Он даже не старался продлить наслаждение, не пытался выказать себя любовником высшего класса, не сдерживал оргазм – и потом не мог сказать, сколько времени прошло до того, как все его тело до кончиков пальцев напряглось до состояния почти невыносимой судороги, закончившейся облегчающим взрывом. Уронил руки, голова упала набок, широко открылись глаза. Пронзивший его электрический ток словно бы зажег лампочку, и он увидел перевернутый плакатик с надписью: «Последний гасит». Вдохнул на всю жизнь запомнившийся запах пота и геля и потерял сознание. Воссоединился с темнотой и влагой.

Двадцать два года назад. Двадцать два года и десять месяцев.

Они оделись в темноте, разошлись в темноте и на следующий день старались не глядеть друг на друга. Прошло несколько лет, у него было немало любовниц, он искал повторения, пока не понял – тот, первый, опыт был и навсегда останется непревзойденным.

В воскресенье Петер специально зашел в их раздевалку. У выхода рядом с выключателем висел написанный от руки плакатик. «Последний гасит». Он сорвал его и сунул в карман с намерением хранить вечно, но в бесчисленных переездах потерял.

А теперь, вцепившись в руль и упершись ногами в пол, он сидит в машине Дональда. Запах пролитого виски смешивается с запахом геля для душа, дезинфекции и с запахом тела возбужденной женщины. Там, в этом живом, зовущем мраке, – его место. Там есть все, что ему надо.

Кивнул сам себе, завел мотор и уже приготовился включить скорость, как что-то изменилось. В салоне машины потемнело, и он услышал странные звуки. Наклонился, посмотрел на небо и увидел, что верхний край стены начал менять форму. От нее отделялись клочья мрака. Они плыли по небу, росли и сливались. Стало почти темно. И стало понятно, что это за звуки – многоголосый крик боли.

– Что… что за дьявол…

К нему бежали люди. Вернее, не люди, а почти полностью обгоревшие скелеты людей. Кости их были кое-где прикрыты лоскутьями сожженной кожи. Они бежали быстро, но странно, судорожными рывками. Они бежали к машине и кричали от боли.

* * *

Стефан, Карина и Эмиль вернулись в лагерь. Остальные уже собрались около кемпера Изабеллы. Убедившись, что хуже ей не стало, что непосредственной угрозы жизни нет, Изабеллу отнесли в вагончик и положили на кровать.
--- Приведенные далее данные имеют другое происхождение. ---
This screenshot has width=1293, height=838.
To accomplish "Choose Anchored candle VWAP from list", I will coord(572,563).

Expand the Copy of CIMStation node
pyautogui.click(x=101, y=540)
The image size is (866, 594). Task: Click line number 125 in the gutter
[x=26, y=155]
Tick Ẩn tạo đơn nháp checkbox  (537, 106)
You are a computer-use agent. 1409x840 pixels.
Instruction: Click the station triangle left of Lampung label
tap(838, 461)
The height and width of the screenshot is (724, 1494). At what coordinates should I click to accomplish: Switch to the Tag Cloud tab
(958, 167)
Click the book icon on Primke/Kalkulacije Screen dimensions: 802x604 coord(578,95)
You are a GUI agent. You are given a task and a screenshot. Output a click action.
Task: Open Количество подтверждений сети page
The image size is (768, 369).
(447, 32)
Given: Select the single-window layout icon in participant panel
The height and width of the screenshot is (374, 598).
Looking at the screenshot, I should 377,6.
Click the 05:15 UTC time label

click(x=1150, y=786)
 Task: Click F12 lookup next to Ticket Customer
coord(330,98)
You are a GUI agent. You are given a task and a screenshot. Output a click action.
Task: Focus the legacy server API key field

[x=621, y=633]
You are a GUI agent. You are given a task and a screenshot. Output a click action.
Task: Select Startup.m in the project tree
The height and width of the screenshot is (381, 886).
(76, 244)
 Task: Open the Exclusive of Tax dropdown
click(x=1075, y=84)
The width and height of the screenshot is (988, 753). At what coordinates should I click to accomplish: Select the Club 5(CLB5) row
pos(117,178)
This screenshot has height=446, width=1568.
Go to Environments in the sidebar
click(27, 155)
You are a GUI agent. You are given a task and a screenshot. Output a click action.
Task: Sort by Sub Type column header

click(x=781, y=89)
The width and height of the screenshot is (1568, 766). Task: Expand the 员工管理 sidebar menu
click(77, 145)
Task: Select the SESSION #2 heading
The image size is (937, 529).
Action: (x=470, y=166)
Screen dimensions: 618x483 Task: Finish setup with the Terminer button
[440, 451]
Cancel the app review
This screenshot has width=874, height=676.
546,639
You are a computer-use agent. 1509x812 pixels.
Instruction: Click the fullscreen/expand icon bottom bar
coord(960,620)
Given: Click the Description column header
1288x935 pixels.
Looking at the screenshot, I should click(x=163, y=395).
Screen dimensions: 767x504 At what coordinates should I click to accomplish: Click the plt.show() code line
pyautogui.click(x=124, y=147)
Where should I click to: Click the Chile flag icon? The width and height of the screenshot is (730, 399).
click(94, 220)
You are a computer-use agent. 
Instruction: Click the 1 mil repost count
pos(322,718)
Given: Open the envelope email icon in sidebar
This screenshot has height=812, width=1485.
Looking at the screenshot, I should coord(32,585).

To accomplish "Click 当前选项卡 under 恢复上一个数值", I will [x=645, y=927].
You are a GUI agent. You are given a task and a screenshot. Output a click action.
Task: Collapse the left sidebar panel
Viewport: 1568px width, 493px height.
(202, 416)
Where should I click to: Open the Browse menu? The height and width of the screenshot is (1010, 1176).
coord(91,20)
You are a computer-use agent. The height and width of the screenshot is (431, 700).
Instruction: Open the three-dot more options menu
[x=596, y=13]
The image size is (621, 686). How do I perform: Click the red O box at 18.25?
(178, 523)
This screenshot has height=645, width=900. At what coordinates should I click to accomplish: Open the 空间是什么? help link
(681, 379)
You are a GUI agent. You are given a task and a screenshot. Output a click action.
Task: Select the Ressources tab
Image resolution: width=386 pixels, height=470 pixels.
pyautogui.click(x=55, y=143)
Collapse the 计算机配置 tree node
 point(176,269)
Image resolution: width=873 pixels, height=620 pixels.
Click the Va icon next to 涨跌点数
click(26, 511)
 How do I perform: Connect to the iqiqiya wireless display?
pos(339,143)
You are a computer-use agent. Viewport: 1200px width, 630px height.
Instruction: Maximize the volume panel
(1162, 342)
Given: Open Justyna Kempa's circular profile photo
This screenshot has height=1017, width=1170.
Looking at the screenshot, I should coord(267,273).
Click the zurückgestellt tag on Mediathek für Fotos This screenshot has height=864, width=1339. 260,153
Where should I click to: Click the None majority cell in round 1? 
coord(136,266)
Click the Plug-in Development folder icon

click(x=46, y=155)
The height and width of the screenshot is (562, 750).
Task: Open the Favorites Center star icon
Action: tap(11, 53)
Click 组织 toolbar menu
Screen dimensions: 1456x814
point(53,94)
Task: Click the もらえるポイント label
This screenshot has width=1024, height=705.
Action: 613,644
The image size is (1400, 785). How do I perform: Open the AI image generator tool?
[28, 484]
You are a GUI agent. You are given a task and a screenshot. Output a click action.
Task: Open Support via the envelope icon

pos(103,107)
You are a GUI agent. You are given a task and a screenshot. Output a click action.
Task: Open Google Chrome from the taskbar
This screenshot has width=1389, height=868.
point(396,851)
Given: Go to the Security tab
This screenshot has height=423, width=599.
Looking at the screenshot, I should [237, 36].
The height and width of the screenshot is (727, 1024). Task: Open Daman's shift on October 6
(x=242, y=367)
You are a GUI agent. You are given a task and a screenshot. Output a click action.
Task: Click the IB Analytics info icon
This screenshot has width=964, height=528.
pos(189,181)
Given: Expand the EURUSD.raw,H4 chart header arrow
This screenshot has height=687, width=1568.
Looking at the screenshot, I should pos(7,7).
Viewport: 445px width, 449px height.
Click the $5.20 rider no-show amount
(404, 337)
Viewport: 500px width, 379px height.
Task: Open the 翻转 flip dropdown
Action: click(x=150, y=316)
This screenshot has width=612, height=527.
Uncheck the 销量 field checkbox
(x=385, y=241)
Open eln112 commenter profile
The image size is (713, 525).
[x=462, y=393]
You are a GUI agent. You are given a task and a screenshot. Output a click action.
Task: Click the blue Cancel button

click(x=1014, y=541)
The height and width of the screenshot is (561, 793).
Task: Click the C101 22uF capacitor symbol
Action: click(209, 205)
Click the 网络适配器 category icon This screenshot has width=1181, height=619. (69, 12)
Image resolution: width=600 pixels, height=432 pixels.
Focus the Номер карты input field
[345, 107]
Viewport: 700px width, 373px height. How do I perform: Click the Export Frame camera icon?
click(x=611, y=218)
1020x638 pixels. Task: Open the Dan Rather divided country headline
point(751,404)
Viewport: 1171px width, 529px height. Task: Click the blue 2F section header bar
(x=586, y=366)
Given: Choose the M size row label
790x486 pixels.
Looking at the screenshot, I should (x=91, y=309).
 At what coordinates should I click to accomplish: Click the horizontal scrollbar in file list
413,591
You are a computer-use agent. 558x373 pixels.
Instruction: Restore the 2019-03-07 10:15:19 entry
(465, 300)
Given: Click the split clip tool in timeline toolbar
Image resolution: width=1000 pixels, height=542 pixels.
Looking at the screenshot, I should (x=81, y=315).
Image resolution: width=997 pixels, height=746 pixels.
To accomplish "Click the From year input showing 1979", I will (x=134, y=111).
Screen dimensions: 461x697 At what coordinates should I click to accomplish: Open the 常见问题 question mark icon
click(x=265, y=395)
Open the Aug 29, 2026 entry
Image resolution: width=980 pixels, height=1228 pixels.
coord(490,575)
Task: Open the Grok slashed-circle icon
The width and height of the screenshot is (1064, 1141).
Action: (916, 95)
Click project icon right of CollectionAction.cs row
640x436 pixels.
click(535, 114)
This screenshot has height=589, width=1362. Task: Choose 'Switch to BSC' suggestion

– Неплохо бы и Петеру вернуться, – сказал Леннарт. – Лучше бы.

Все поняли, что Леннарт имел в виду, – он боялся оставлять Изабеллу наедине с Молли. До того она, не отрывая глаз, смотрела на лежащие на траве четыре фигуры, а когда те поднялись, вдруг вспомнила о матери и заявила, что хочет посидеть с ней и подержать за руку. Отказать невозможно, но на душе кошки скребут. Что-то тут неправильно.

И еще эти четверо. Коммивояжеры. Их старомодные костюмы должны были бы чуть не насквозь пропитаться кровью, а они выглядели так, будто их только сейчас принесли из чистки. Даже на брюках появились стрелки. Раньше они выглядели совершенно одинаково – диффузные, безликие фигуры, а теперь приобрели индивидуальность: у одного уши торчат, у другого вырос длинный прямой нос.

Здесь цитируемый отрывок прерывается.